Publié le par Animateur Fédéral

9- Lutter contre la précarité : créer une contribution sur les entreprises modulée en fonction de leur responsabilité sociale et environnementale. Cette contribution alimente un fonds permettant aux salariés de racheter leur entreprise qui, alors qu’elle est rentable veut être fermée par la direction

 
 

La précarité est aujourd’hui une réalité pour un nombre croissant de nos concitoyens : chômeurs, Rmistes, travailleurs pauvres, jeunes ou moins jeunes en contrats de travail atypique (CDD, intérim, par exemple)...ils sont de plus en plus nombreux à n’avoir pour seul horizon que le lendemain (de l’ordre de 6 millions). La droite n’a que son cynisme à opposer (comme le CPE) en la matière ou une fin de nom recevoir. Il est donc du devoir des socialistes de s’attaquer à cette demande sociale qui prend souvent la forme d’un cri de douleur. Le premier outil pour éradiquer la précarité, c’est la croissance. La droite, par son irresponsabilité et son clientèlisme, a tout fait pour saper l’activité économique. La mise en place notamment, de la sécurité sociale professionnelle, que le MJS appelle de ses vœux, est également un outil indispensable. A cet égard, le MJS propose que soit instaurée, dans le cadre de l’allocation autonomie, une allocation de recherche du premier emploi qui donnerait les moyens à chaque jeune de réussir son insertion sur le marché du travail à travers un accompagnement effectué par le service public de l’emploi. Ce sont là des outils nécessaires mais pas suffisants face à un tel défi social.

C’est pourquoi nous faisons cette proposition. Il s’agit d’ajouter une contribution additionnelle au à l’impôt sur les sociétés (qui s’élève à 33% et n’a cessé de baisser depuis des années) ou à la taxation des bénéfices industriels et commerciaux pour les sociétés de personnes. Les partenaires sociaux élaboreraient des critères de notation sociale (part de contrats précaires dans la force de travail de l’entreprise, caractère raisonnable du taux de profit... par exemple) et environnementale. Ces critères permettraient de classer les entreprises en 5 catégories. Les moins vertueuses paieraient une contribution additionnelle à l’impôt sur les sociétés de 10 pts, les plus vertueuses ne paieraient pas cette contribution (avec des situations intermédiaires suivant la notation. Alors que la droite n’a fait qu’utiliser les incitations comme des cadeaux fiscaux, cette proposition permettraient de manier la carotte et le bâton, de récompenser les entreprises responsables socialement, et de sanctionner les entreprises irresponsables en leur faisant payer le coût social réel de leur comportement.

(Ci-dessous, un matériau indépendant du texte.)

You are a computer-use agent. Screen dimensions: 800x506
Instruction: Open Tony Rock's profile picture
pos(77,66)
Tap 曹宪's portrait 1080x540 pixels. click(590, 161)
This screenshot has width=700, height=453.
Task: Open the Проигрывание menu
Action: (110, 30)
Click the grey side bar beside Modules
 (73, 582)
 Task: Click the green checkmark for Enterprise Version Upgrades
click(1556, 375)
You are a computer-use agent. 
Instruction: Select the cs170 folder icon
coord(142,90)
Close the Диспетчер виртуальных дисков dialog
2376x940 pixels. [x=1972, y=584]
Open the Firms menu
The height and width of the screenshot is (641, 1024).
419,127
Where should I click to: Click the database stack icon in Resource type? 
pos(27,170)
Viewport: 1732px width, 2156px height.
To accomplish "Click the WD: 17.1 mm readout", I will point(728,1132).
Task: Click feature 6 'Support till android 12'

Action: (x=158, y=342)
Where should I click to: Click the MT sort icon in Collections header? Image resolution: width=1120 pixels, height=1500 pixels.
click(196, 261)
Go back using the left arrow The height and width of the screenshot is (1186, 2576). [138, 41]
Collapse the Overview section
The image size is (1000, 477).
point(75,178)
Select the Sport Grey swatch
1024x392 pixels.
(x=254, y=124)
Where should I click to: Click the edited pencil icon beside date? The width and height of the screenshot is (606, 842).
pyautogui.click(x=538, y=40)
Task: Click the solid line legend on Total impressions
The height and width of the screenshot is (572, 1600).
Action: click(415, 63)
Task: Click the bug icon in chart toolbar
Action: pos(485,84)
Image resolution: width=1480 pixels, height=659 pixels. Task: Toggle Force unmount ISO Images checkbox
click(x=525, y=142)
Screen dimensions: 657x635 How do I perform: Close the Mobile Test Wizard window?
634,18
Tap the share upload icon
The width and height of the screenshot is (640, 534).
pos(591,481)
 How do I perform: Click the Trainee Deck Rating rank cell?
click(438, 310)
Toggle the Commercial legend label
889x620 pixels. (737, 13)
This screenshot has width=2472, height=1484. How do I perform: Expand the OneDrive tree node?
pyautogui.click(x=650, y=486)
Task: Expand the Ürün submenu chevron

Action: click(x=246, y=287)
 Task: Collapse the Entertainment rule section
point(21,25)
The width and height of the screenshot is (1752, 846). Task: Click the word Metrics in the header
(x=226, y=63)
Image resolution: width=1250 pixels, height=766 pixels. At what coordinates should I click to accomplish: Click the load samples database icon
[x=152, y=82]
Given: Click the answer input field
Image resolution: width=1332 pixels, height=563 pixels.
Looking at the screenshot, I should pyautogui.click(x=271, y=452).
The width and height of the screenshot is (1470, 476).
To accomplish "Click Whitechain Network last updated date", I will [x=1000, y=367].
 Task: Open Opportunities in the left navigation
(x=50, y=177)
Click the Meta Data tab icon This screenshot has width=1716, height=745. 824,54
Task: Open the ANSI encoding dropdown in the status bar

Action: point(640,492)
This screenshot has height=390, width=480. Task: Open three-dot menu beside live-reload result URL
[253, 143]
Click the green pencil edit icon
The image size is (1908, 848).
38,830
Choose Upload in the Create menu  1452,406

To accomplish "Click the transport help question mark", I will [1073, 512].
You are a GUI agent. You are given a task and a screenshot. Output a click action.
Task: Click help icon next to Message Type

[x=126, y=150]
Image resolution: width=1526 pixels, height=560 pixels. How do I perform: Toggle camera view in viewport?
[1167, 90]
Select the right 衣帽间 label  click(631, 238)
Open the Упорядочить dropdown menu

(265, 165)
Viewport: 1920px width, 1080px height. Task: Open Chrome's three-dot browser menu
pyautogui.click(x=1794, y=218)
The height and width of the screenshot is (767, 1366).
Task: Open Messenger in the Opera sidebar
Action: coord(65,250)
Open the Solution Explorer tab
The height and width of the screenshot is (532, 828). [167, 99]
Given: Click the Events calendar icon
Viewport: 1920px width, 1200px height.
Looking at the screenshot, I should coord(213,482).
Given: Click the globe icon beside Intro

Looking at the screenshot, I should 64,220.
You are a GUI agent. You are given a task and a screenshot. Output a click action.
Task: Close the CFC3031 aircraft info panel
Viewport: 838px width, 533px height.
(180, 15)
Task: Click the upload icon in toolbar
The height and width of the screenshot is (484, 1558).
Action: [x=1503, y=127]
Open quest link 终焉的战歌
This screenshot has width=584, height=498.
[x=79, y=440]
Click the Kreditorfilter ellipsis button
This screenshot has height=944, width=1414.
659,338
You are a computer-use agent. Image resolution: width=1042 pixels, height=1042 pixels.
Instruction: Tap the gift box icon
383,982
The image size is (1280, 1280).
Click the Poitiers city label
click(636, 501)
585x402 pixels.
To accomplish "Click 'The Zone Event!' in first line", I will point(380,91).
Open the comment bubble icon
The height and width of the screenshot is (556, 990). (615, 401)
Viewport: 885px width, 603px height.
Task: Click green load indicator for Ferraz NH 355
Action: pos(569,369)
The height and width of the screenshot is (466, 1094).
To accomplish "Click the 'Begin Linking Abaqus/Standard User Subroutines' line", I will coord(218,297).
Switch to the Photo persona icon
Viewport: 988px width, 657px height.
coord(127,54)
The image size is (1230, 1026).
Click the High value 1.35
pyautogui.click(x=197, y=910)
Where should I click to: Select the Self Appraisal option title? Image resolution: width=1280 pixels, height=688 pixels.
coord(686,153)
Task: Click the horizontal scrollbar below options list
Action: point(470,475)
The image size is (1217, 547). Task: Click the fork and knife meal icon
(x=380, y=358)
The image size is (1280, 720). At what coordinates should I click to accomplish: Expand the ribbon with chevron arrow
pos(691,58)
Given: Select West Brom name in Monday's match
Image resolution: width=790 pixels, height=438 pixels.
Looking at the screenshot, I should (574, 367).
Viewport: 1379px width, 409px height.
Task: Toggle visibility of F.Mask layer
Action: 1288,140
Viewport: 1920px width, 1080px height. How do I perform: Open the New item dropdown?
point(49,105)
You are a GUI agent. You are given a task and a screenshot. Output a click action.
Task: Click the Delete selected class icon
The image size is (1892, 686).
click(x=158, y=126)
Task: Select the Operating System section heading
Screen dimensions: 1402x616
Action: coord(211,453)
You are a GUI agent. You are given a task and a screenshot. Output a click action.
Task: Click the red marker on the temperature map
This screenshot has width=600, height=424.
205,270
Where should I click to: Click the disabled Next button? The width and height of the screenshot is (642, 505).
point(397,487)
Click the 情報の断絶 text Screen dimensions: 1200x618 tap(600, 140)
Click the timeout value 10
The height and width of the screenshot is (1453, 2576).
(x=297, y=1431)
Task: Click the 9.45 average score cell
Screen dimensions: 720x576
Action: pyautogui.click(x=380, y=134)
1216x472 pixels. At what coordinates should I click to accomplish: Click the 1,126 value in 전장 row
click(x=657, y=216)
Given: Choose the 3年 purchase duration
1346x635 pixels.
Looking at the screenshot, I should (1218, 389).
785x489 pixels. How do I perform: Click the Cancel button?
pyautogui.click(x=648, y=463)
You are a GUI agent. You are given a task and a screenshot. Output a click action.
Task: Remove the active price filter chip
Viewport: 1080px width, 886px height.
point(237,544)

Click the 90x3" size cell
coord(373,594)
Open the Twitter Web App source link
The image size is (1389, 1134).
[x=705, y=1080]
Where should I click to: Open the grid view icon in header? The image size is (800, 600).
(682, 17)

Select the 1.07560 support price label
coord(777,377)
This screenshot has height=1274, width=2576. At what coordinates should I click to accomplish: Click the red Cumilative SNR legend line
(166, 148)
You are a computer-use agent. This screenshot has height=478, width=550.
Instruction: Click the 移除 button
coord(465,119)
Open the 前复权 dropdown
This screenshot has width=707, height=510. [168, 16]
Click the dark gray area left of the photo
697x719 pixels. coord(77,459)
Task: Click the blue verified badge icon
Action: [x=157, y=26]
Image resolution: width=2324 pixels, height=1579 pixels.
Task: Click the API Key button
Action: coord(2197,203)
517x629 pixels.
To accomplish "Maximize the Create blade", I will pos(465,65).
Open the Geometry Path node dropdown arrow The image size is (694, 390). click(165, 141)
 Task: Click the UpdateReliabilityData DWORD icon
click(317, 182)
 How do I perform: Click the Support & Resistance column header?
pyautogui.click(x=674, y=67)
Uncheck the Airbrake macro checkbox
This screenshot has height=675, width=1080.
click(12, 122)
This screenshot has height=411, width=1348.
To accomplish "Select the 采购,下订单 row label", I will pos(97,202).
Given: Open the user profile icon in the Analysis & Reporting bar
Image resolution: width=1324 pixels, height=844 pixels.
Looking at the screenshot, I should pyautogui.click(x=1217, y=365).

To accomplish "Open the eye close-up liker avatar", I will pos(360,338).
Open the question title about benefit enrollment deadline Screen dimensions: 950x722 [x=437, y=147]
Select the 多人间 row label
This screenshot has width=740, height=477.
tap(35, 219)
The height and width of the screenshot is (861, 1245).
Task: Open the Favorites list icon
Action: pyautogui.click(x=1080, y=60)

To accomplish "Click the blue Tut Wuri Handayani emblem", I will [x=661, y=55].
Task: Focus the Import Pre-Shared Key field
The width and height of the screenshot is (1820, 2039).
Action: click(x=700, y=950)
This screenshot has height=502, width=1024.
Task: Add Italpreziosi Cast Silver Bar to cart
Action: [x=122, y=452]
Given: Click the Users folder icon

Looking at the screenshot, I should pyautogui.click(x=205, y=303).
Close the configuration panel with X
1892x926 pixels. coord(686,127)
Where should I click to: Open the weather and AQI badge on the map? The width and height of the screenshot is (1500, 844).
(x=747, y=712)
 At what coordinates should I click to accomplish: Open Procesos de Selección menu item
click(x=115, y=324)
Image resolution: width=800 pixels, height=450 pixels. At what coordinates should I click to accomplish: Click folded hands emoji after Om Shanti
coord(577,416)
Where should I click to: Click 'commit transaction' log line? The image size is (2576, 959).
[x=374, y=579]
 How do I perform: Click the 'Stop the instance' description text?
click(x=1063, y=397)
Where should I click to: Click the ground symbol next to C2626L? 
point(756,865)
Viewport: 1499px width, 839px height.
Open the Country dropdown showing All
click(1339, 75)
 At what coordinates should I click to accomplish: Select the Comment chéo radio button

Par ailleurs, l’absurdité du fonctionnement du capitalisme financier conduit à fermer des entreprises pourtant efficaces économiquement, voire rentables. Cette précarité collective est source de peurs légitimes de la part des salariés à laquelle il faut répondre. C’est pourquoi nous proposons que le produit de cette contribution soit affecté à un fonds donnant aux salariés les moyens de reprendre puis racheter leurs entreprise, avec un vrai projet industriel. Cette solution a fait ses preuves dans nombre d’entreprises en France, mais surtout en Amérique latine, qui a fait l’expérience bien plus tôt de l’économie ultralibérale que nous subissons depuis quelques années. C’est également un outil de valorisation de l’économie sociale et solidaire qui représente 10% du PIB en France, et qui fait la preuve que l’on peut réconcilier justice sociale, efficacité et démocratie économique. C’est un moyen de soustraire à la logique court-termiste une partie des activités économiques, les salariés étant plus attachés à la viabilité à long terme de leurs outils de travail que des actionnaires qui peuvent papillonner d’une entreprise à l’autre. Dépasser le capitalisme par la démocratie et la maîtrise collective de leur destin par les citoyens, c’est aussi un modèle de développement qui peut servir de base à un socialisme du 21ème siècle.